→ **Given task A**:
Summarize the forum thread on hunting water holes in two sentences.

→ **Source passage**:
* START *
# Water Holes



## Tail Chaser (Oct 25, 2021)

Just wanted to throw a question out for those who hunt water holes. I have always spot and stalked big game. I never have sat on a water hole and maybe it is because I don't have enough patience. I have a archery elk hunt coming up and the area I am looking has a bit of water. Some look better than others as they are tucked in some trees and away from where I would suspect more pressure being. I am just curious on if there are any tips you guys would be willing to give on hunting water holes. Is there certain things to look for at water or Is it as simple as just sitting and waiting? Is there something more special that I have missed. I am all self taught in the big game hunting world and hunting water or out of a treestand/ground blind has never been something I am particularly good at. I like to learn new things and this will be my first archery hunt. I am shooting great and comfortable with broadheads out to 70. Working on increases that, not to shoot at an animal that far, just because the further I go the more comfortable I am at closer ranges. Any help or advice would be awesome from you guys. Thanks


----------



## middlefork (Nov 2, 2008)

All I can offer is to expect company. There is no secret water on any unit.

That being said get there early and stay late if that is how you decide to hunt.


----------



## MooseMeat (Dec 27, 2017)

You’re going to need to find water that they want to use. Seems like common sense, but that can be pretty difficult at times. What determines if that, has some to do with location and how far away from pressure it is and other factors I still don’t understand. Elk are strange animals, and what you would assume makes logical sense when trying to figure them out, couldn’t be further than what they are actually doing.
* END *
[Entries on target coordinates]
* START *
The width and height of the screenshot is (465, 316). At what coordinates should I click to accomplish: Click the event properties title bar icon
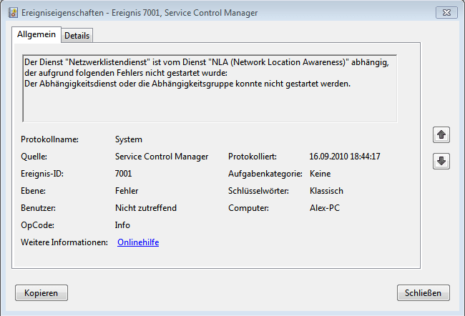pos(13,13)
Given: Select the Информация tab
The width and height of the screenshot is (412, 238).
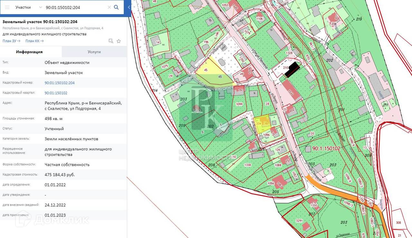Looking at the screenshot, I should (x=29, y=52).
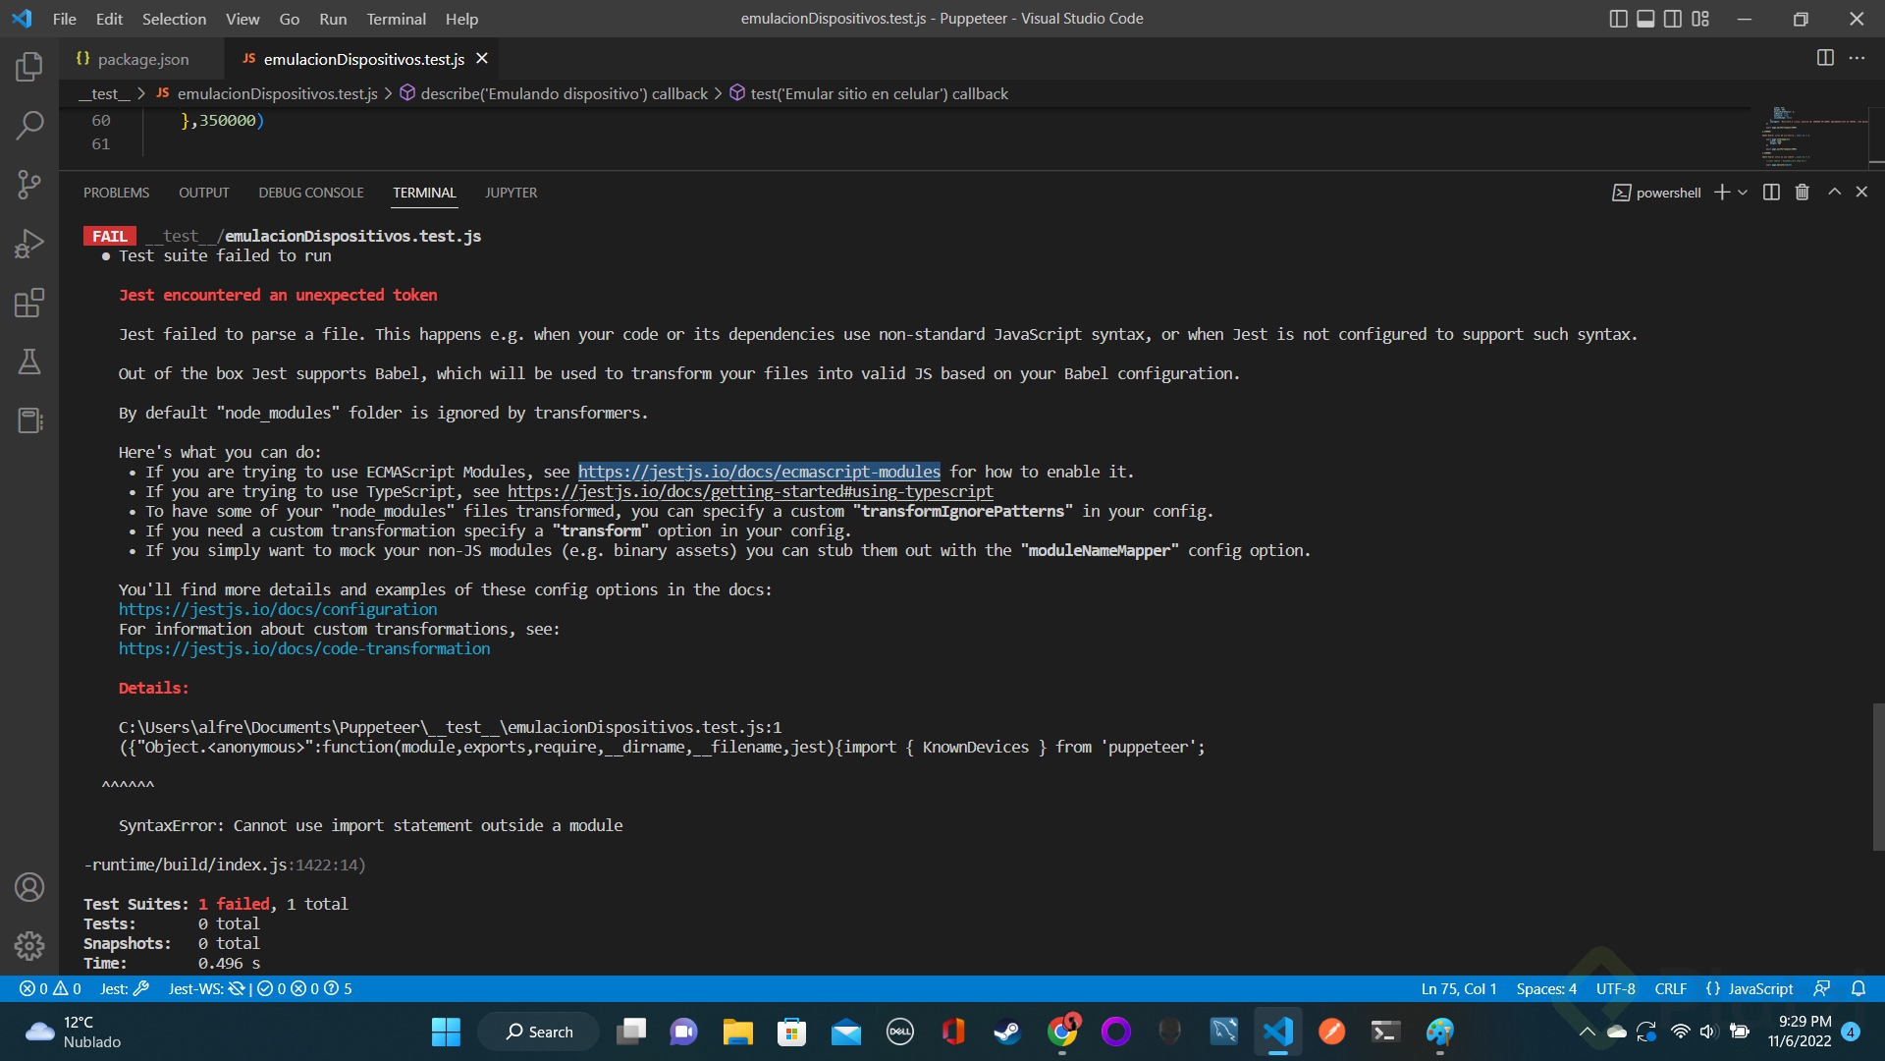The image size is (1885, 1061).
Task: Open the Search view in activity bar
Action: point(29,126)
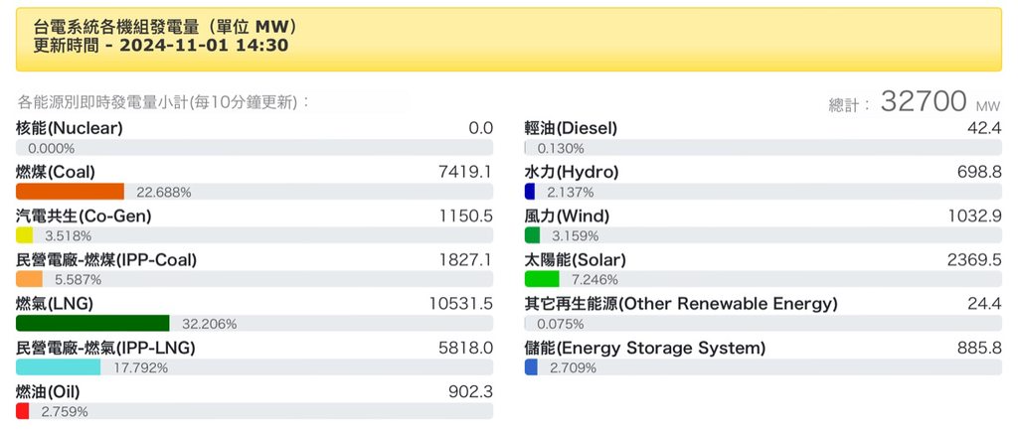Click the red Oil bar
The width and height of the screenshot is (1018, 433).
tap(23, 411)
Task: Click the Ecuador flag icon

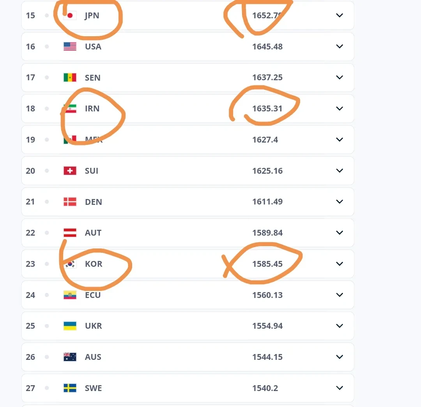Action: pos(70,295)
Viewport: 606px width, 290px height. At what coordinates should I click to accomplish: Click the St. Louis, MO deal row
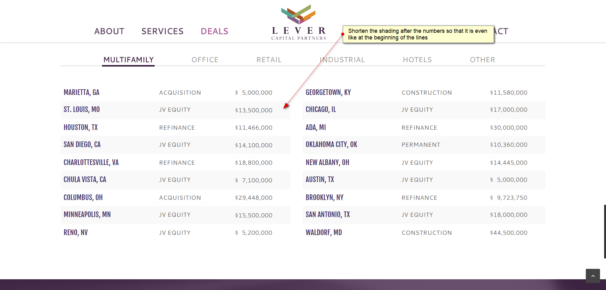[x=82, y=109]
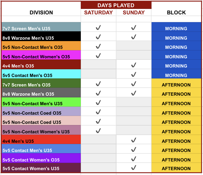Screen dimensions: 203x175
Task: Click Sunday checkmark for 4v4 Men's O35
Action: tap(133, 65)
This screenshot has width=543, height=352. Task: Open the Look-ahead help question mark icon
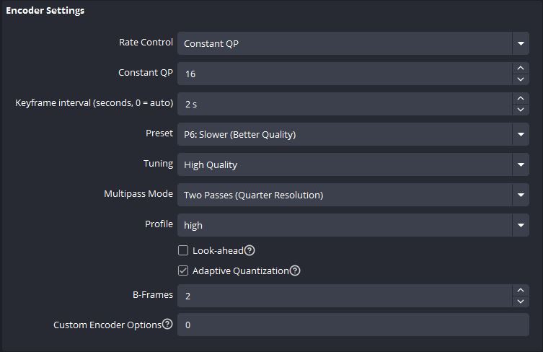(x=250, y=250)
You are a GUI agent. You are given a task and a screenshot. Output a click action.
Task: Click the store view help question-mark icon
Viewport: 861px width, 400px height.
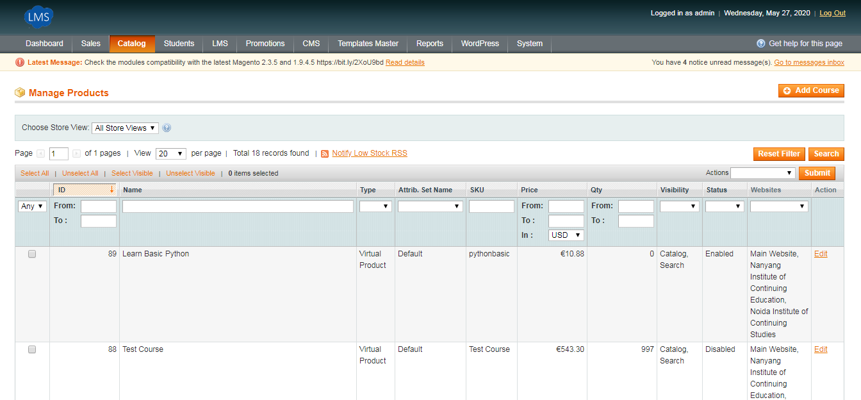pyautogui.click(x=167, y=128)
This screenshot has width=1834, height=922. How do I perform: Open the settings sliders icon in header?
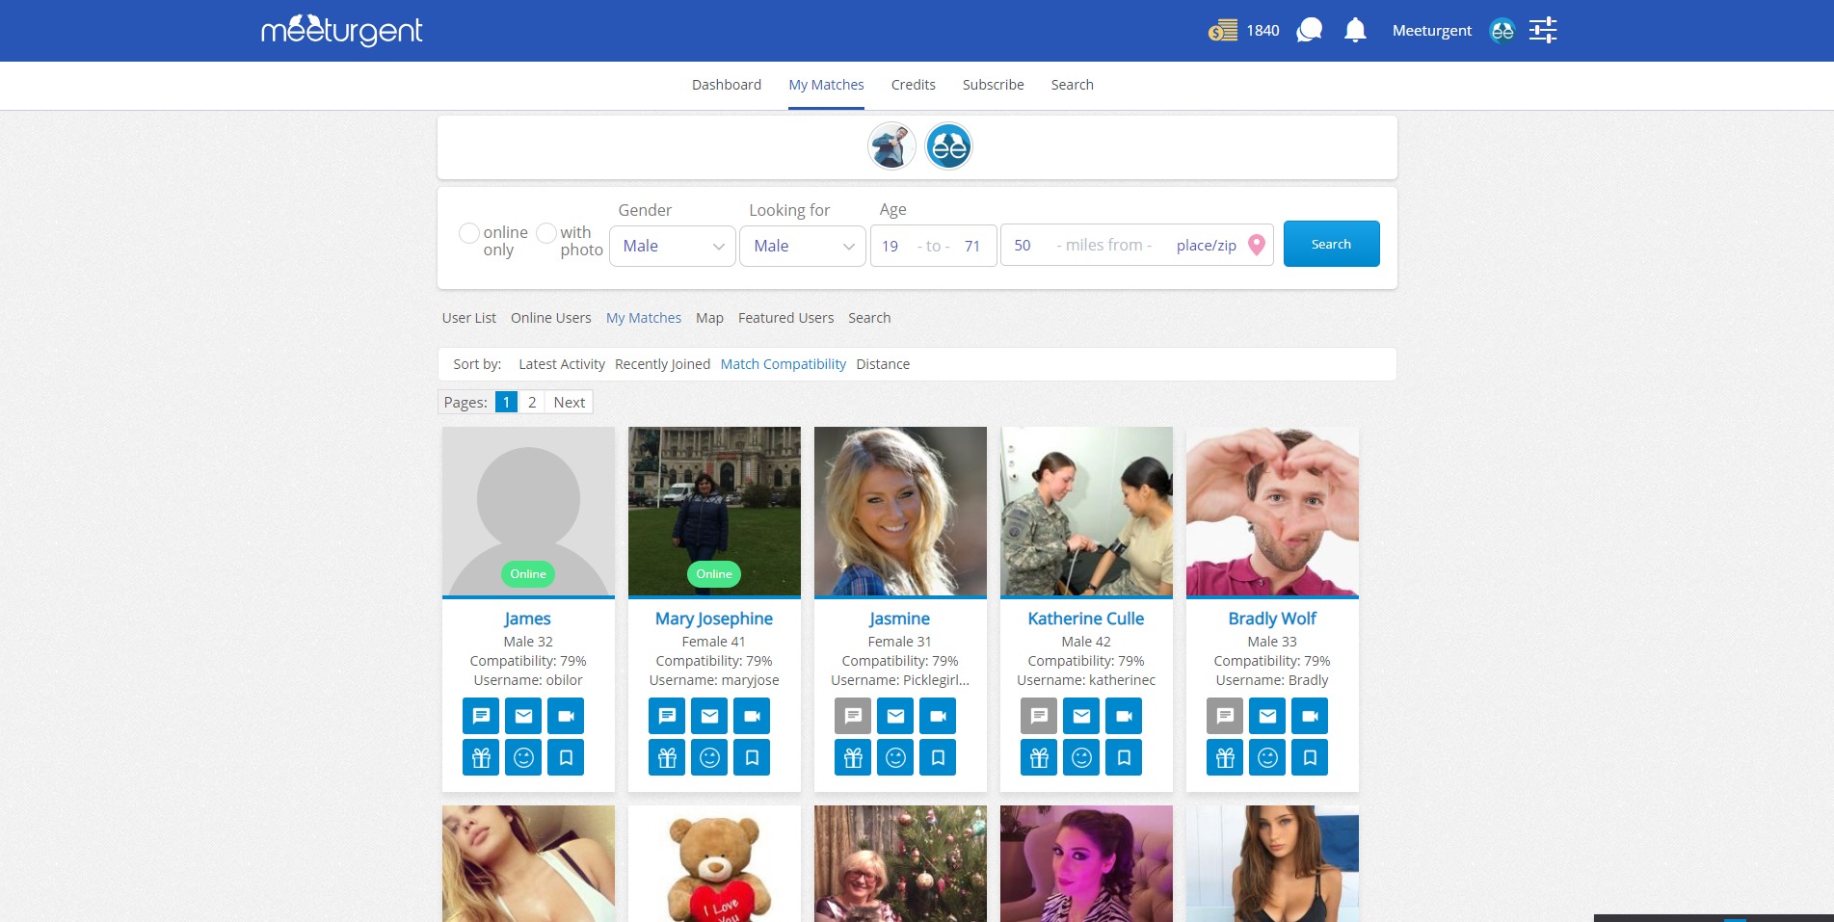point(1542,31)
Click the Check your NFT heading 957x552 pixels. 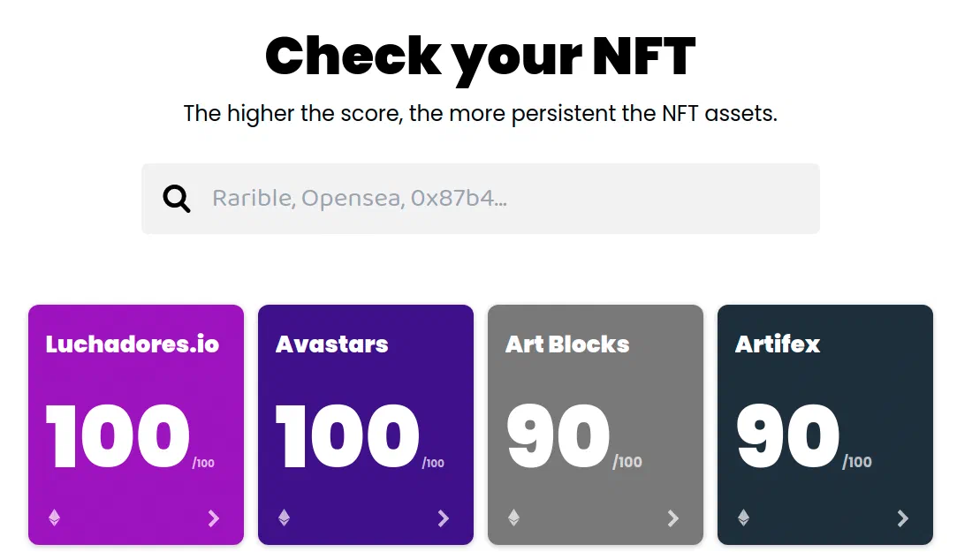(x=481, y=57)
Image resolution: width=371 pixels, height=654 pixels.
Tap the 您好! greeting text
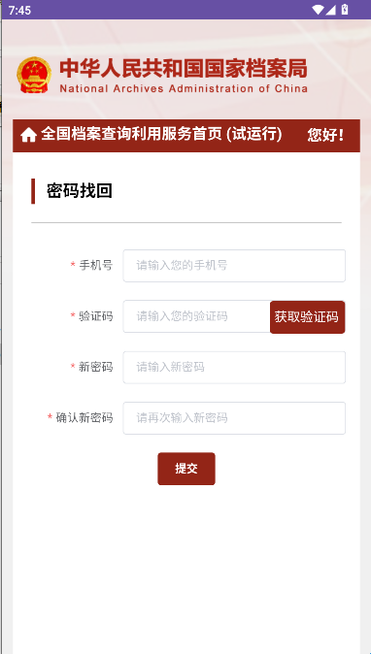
* END *
→ **Given task B**:
In the entries, edit everything from the line containing "Image resolution: width=371" down to the end of the entries, replacing "greeting" with "welcome" and leaving all else unchanged. Leave the pictures out of your answer.

→ **Worked answer A**:
A self-taught hunter who has always used spot-and-stalk methods is preparing for a first archery elk hunt in an area with some water, and asks for tips on hunting water holes. One reply warns to expect company because no water is secret and advises arriving early and staying late, while another says the challenge is finding water the elk want to use, which depends on location, distance from pressure, and other factors.

→ **Worked answer B**:
Image resolution: width=371 pixels, height=654 pixels.
Tap the 您好! welcome text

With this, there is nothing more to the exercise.